Document passage:
=== Section Start ===

This second month of the Church Year again features a seasonal canticle that is one of the four great canticles from the Gospel account of St. Luke. In this case it is the “Benedictus,” Zacharias’ Divinely inspired first words after a long silence at the birth of his son, John the Baptizer. The canticle is called by its first word in Latin that we translate as “Blessed”. Note especially how this liturgical song, often used at Matins, emphasizes the themes of God coming to His people to redeem them and the relationship between salvation and forgiveness.

January picks up with the reading of St. Mark’s Gospel account where December left off. The Holy Gospel according to St. Mark may well have been the last of the Gospel accounts to have been written. While reading, note especially the identification of Jesus the God-Man with the Good News (what the word “Gospel” means) that St. Mark reports. Moreover, St. Mark’s account makes it clear that Jesus is both Christ and Son of God (note well the converted Centurion’s confession in Mark 15:39). The role of Christ is further elaborated as one both of the glorious Son of Man and of the Suffering Servant (about whom we read last month in Isaiah 53). Events are linked in quick succession, and St. Mark seems to focus more on Jesus’ deeds than words (even as we today focus on God’s Word combined with His sacramental actions).

As you near the middle of the month, be ready for an abrupt ending. Most ancient copies of this Gospel account end at Mark 16:8. (There are various theories as to why it might have ended there and as to from where vv.9-20 came.) Martin Luther had no qualms about these verses, as he used v.16 in his Small Catechism. Many newer editions of the Bible put some sort of separation between verses 8 and 9, but these text critical issues should not disturb our faith, as there is nothing foundational to our faith in vv.9-20 that we do not find elsewhere in the Bible.

=== Section End ===

Study questions:
a. In the passage on the January readings, at which verse do most ancient copies of St. Mark's Gospel account end?
b. Continue the passage on the January readings from where it stops.

Data section:
=== Section Start ===

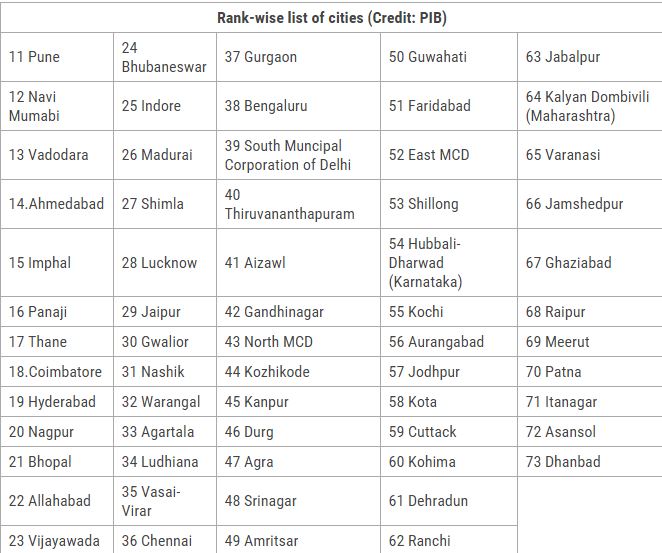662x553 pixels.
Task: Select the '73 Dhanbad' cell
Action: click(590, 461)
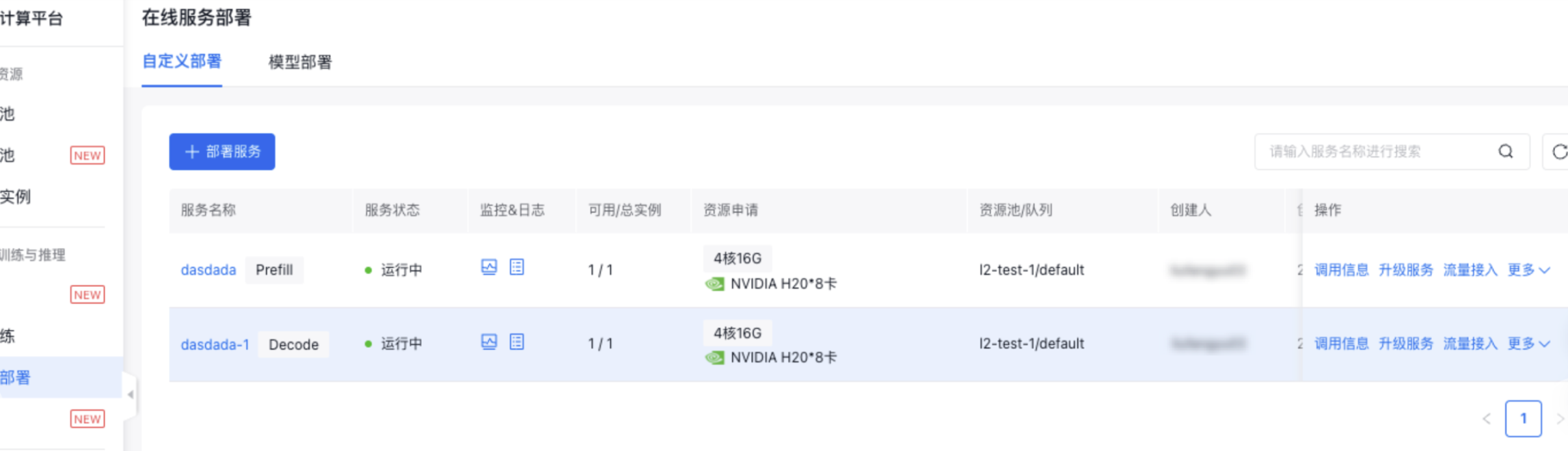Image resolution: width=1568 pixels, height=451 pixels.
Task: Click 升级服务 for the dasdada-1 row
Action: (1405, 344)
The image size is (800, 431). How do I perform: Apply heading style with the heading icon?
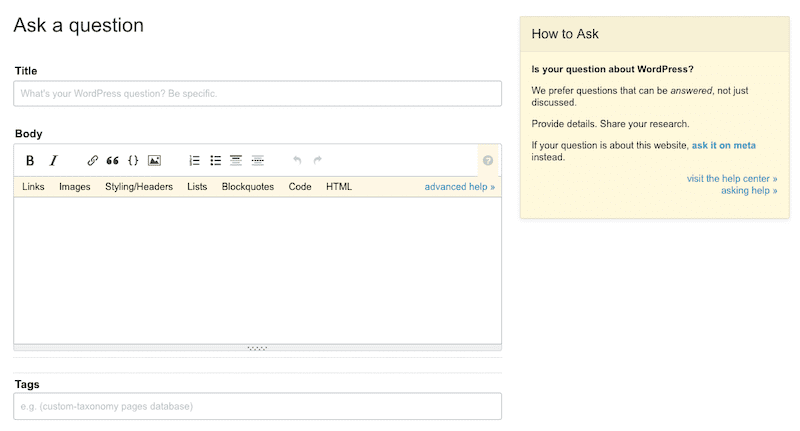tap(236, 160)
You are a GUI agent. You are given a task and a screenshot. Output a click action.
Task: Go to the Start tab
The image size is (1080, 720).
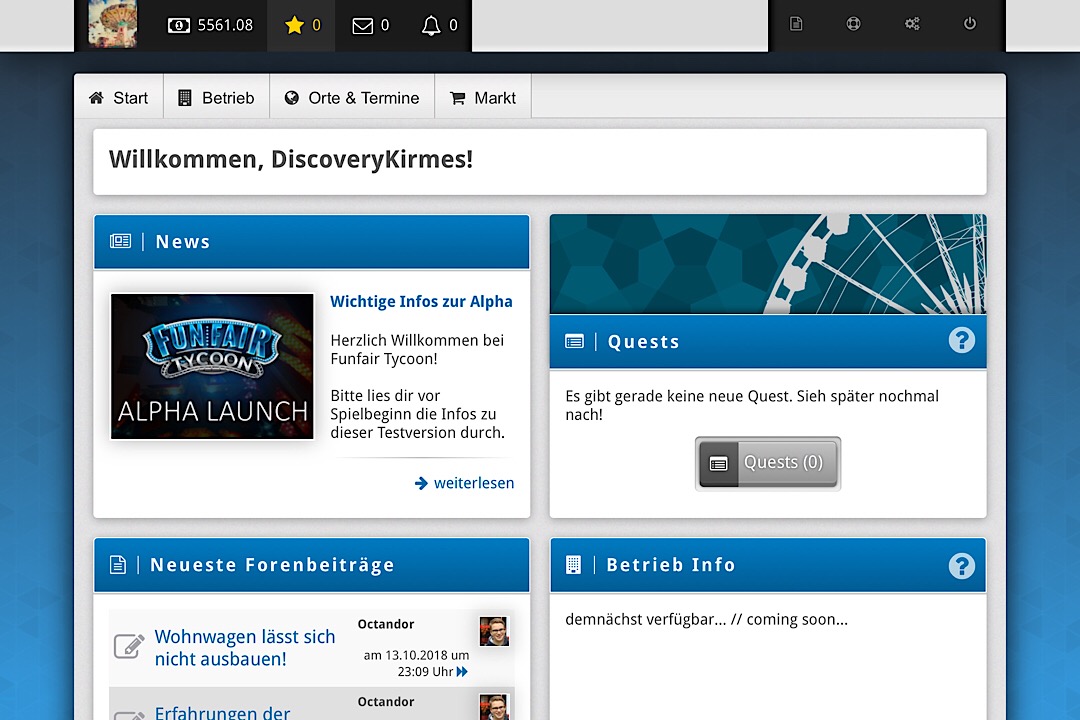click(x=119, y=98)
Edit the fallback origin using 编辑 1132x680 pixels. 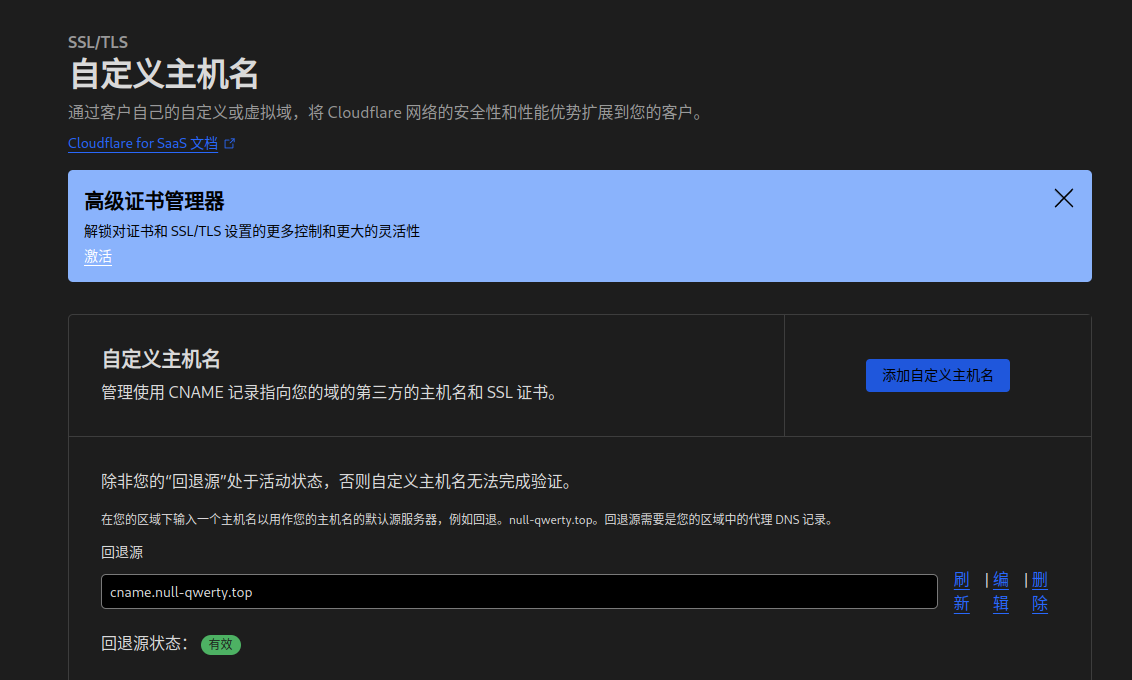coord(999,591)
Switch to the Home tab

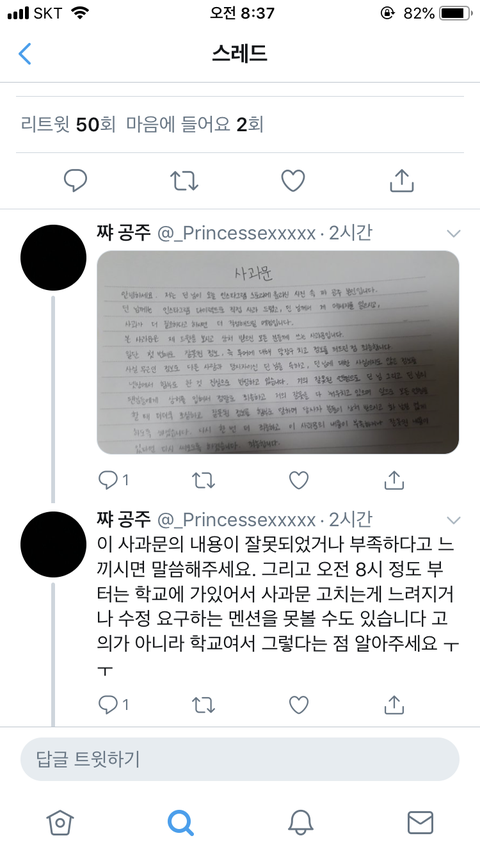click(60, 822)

=== Section End ===

Task responses:
a. Mark 16:8

b.
In the middle of January, we switch from the New Testament back to the Old, reading the book of Genesis and wrapping it up on the last day of the month. Genesis, commonly held to have been written down by Moses but previously passed from generation to generation by the faithful believers, tells of salvation history from the beginning to the last days of Joseph (from where Exodus, which we will read in February, picks up the story). Especially important is the account of humankind’s fall into sin in Genesis 3, which also contains the proto, or first, Gospel in Genesis 3:15: that the Seed of the woman would crush the head of the serpent, though the serpent would bruise His heel.

One writer says that “Genesis is foundational to the understanding of the rest of the Bible,” and no doubt it is true. Note well that in Genesis there is only one true God and that He opposes notions that there are other gods, no gods, or that everything is divine. Note, too, that subjects and themes of the first three chapters of Genesis are reflected in the final three chapters of Revelation. We must marvel at the literary genius of our God who is Alpha and Omega, beginning and end, and Who inspired holy men of God to record His revelation, thereby giving to that record the property of inerrancy (being without error). Something to consider when the topic of evolution arises.